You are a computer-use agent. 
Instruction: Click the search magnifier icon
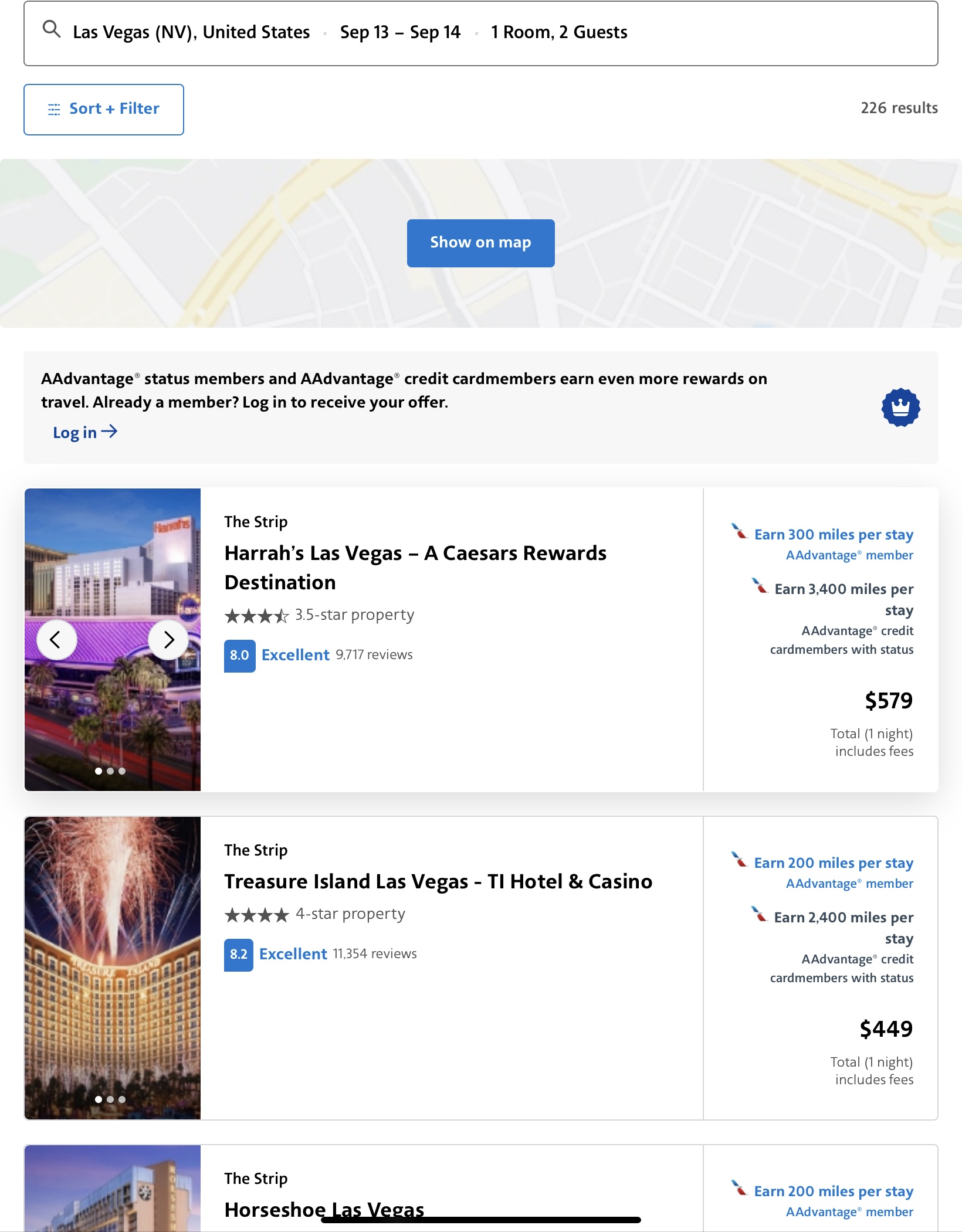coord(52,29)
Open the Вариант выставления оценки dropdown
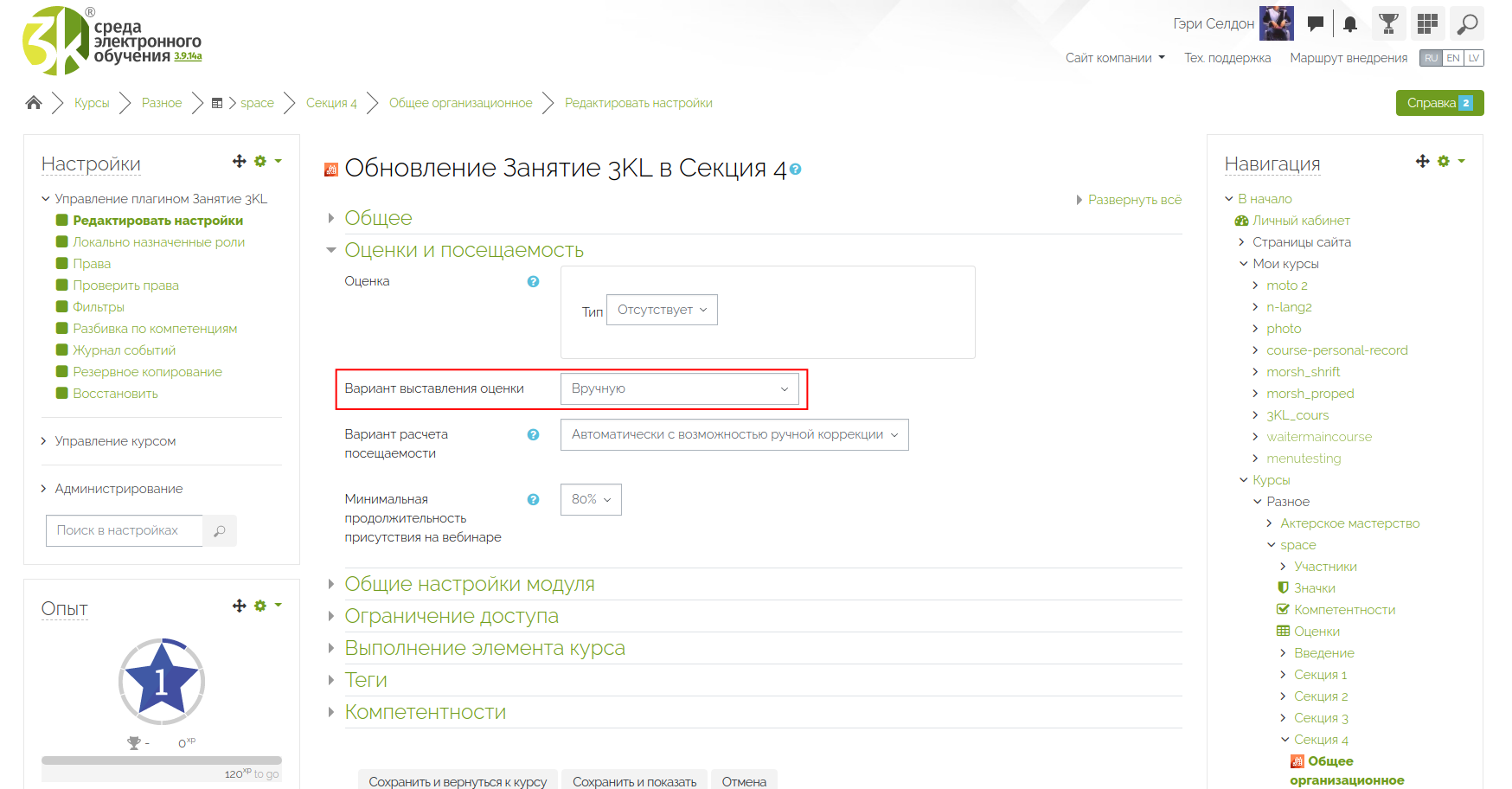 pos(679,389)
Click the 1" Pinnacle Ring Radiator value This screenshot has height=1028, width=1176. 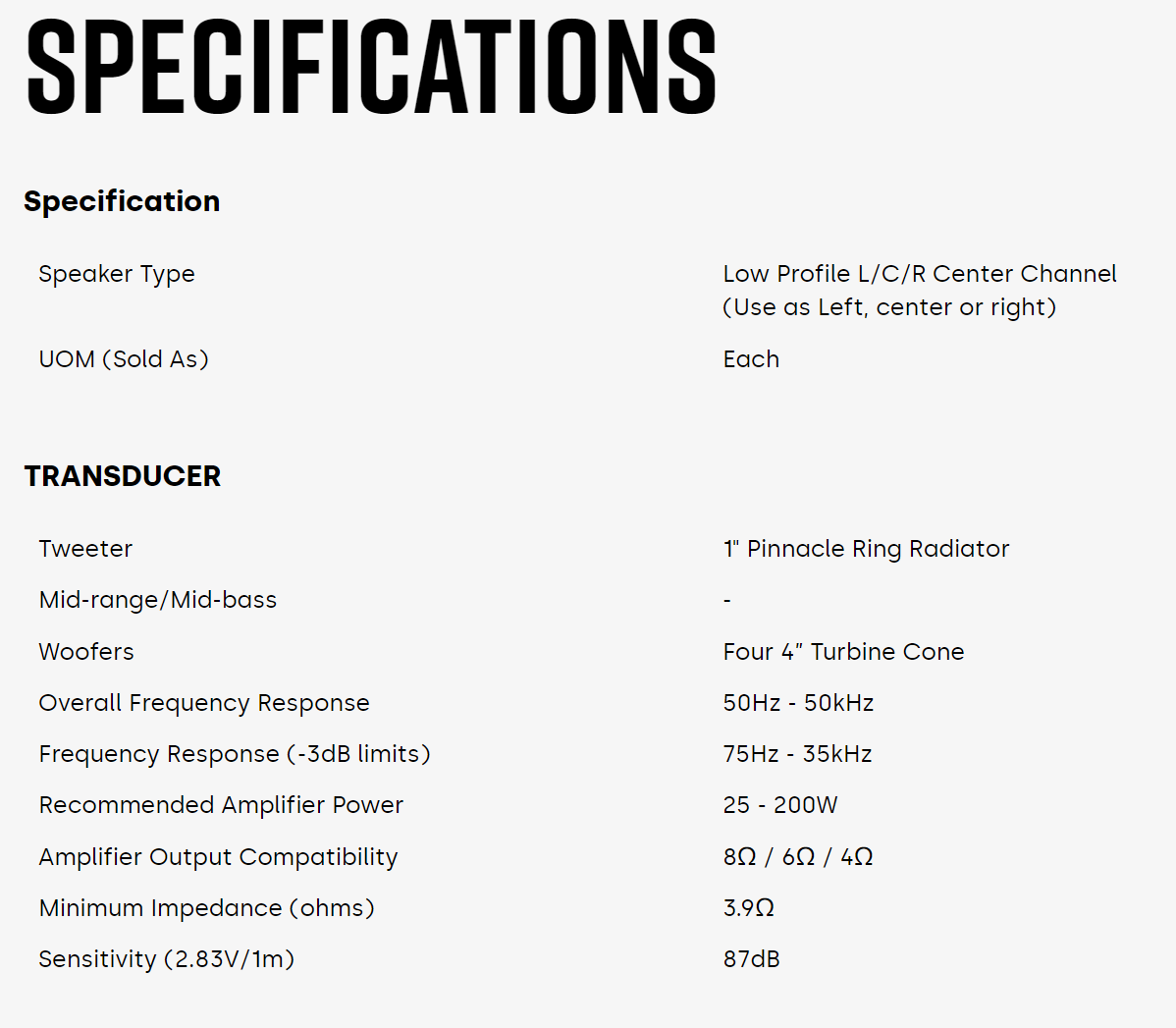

··········

* **What this task involves**
Could you edit the entries above so that each "Click" reads "Select", keeping everything else unchanged and leaving the pictures out of your answer?

* **Task response**
You are a computer-use agent. 
Instruction: Select the search magnifier icon
coord(52,29)
Open the Вариант выставления оценки dropdown
 pos(679,389)
Select the 1" Pinnacle Ring Radiator value This screenshot has height=1028, width=1176. 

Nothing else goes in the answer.